GPS co-ordinates will be taken along the way to track the journey and elders' stories will be recorded.

"Part of the project is to document all the stories, all the knowledge of the elders along the route," Jacobsen said. "Every lake has its own stories."

Tlicho filmmaker Mason Mantla will film and record the trip, which Jacobsen said he hopes will be used to create a documentary.

Youth will also learn traditional skills, such as making campfires and setting up campsites, as well as fishing and cooking.

"We're out there for 14 to 16 days," Jacobsen said. "The group dynamics will really bring us together. Everyone learns."

Jacobsen said this year's trip could pave the way for future journeys. He said he hopes to expand the project to include other ancient trails.

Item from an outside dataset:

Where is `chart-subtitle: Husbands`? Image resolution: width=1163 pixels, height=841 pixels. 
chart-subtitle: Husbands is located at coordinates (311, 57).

"We want to go on different routes the coming years," he said. "There is talk already going from Gameti to Deline."

Wetrade said he is thrilled to be a part of this year's journey.

"We're trying to make a new history," he said.

Jacobsen said funding for the trip came from the Tlicho government, the Government of the Northwest Territories' Department of Education, Culture and Employment and a small donation from De Beers.

He said travellers are expected to return to Gameti on Sept. 5.